How literature is like statistical reasoning: Kosara on stories. Gelman and Basbøll on stories.

Posted on April 7, 2014 10:30 AM by Andrew

In “Story: A Definition,” visual analysis researcher Robert Kosara writes:

A story

ties facts together. There is a reason why this particular collection of facts is in this story, and the story gives you that reason.

provides a narrative path through those facts. In other words, it guides the viewer/reader through the world, rather than just throwing them in there.

presents a particular interpretation of those facts. A story is always a particular path through a world, so it favors one way of seeing things over all others.

The relevance of these ideas to statistical graphics is apparent.

From a completely different direction, in “When do stories work? Evidence and illustration in the social sciences,” Thomas Basbøll and I write:

Storytelling has long been recognized as central to human cognition and communication. Here we explore a more active role of stories in social science research, not merely to illustrate concepts but also to develop new ideas and evaluate hypotheses, for example in deciding that a research method is effective. We see stories as central to engagement with the development and evaluation of theories, and we argue that for a story to be useful in this way, it should be anomalous (representing aspects of life that are not well explained by existing models) and immutable (with details that are well-enough established that they have the potential to indicate problems with a new model).

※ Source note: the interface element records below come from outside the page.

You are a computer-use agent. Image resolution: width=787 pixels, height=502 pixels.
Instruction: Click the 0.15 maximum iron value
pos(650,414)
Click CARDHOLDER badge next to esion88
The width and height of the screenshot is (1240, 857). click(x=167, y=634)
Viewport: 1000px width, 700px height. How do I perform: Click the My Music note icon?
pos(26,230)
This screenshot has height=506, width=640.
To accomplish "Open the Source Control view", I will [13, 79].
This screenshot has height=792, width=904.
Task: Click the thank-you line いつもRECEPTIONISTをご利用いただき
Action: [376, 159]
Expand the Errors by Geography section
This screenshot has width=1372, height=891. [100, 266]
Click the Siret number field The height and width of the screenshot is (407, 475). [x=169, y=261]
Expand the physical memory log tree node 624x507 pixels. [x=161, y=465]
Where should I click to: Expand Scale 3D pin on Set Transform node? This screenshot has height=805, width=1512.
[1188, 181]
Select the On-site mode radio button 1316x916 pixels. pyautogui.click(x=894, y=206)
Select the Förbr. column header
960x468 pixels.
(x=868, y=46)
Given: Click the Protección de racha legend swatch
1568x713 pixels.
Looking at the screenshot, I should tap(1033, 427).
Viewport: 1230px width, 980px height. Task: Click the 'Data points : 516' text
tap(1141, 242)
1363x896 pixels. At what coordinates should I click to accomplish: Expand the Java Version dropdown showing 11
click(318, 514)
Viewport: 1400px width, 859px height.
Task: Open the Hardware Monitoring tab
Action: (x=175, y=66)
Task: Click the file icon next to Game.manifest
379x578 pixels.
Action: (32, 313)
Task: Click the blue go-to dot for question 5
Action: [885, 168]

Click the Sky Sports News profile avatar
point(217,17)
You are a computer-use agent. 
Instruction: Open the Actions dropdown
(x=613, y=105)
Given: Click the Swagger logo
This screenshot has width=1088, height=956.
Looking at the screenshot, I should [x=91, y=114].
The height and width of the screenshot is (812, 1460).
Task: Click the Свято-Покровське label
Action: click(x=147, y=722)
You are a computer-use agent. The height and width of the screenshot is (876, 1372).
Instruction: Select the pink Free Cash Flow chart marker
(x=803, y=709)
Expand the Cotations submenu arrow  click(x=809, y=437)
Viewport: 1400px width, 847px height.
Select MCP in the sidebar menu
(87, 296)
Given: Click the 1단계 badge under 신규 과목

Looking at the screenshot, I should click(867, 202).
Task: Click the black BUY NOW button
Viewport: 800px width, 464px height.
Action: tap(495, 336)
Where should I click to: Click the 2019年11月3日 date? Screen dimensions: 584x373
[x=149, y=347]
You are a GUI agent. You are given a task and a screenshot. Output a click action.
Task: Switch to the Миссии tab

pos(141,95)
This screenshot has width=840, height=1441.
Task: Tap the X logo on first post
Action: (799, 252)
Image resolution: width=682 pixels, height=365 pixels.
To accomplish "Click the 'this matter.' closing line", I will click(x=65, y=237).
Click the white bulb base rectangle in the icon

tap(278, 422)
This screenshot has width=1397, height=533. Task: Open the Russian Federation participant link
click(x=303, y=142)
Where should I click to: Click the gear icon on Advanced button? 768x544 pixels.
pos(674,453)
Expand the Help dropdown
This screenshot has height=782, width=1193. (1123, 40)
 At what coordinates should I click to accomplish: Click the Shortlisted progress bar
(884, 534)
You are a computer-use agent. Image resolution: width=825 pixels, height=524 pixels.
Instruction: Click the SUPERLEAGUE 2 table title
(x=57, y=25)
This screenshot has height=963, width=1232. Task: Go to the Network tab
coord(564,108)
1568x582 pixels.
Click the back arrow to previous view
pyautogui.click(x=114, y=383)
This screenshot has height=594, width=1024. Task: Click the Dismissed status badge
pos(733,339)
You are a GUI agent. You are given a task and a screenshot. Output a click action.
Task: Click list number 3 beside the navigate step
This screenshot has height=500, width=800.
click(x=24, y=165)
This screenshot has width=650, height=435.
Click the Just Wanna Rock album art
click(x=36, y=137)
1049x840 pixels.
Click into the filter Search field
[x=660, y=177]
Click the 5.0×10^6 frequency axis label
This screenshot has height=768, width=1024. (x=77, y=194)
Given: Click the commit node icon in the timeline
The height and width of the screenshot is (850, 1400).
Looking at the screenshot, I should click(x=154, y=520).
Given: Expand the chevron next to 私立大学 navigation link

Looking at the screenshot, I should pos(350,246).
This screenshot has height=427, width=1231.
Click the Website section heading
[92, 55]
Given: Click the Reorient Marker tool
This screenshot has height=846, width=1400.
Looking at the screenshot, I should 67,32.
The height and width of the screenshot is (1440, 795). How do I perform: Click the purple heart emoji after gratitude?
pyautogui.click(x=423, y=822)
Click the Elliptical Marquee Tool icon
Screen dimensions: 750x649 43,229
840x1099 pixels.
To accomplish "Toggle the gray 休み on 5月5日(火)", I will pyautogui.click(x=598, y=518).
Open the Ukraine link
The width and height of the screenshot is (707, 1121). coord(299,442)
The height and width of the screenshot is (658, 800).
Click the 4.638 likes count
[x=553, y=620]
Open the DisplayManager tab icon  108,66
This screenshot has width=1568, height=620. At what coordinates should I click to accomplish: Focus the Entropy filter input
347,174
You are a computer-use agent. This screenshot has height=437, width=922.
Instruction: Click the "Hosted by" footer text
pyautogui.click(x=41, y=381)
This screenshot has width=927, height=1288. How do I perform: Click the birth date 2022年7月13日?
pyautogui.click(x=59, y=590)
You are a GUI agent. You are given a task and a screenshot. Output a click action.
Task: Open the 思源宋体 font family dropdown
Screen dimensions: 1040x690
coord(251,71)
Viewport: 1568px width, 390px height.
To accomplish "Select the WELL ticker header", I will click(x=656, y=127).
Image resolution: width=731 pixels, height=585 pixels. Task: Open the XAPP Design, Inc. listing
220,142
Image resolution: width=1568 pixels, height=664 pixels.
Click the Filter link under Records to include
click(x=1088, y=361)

We draw a connection to posterior predictive checking, which I earlier had argued is fundamentally connected with statistical graphics and exploratory data analysis (see this paper from 2003 and this one 2004).

I don’t have anything more to say on this right now. I just wanted to juxtapose these two perspectives, each of which connect statistical graphics to literature, but in a different way. Kosara focuses on the idea that stories have narrative and viewpoint, and Basbøll and I focus on the idea that effective stories are anomalous and immutable. All these ideas seem important to me, and it would be interesting to think about how they fit together.

9 thoughts on “How literature is like statistical reasoning: Kosara on stories. Gelman and Basbøll on stories.”

jrc on April 7, 2014 5:04 PM at 5:04 pm said:

Statistical Writing as Literature and Statistical Reasoning as Literary Criticism

I think comparing statistical reasoning with literature is the wrong metaphor. Yes, there is something similar between writing literature and writing up quantitative analyses – that is, they are both writing. Writing generally intends to convey a message or idea of some sort. We organize our thinking into ideas, put these ideas into some logical or rhetorically powerful order, and then translate these ideas in words. The remaining thing in the world – the report or the novel – is a constructed object of words intended to convey an idea. But that does not mean that “literature” is like statistical reasoning, it means that literature and academic reports are both kinds of writing.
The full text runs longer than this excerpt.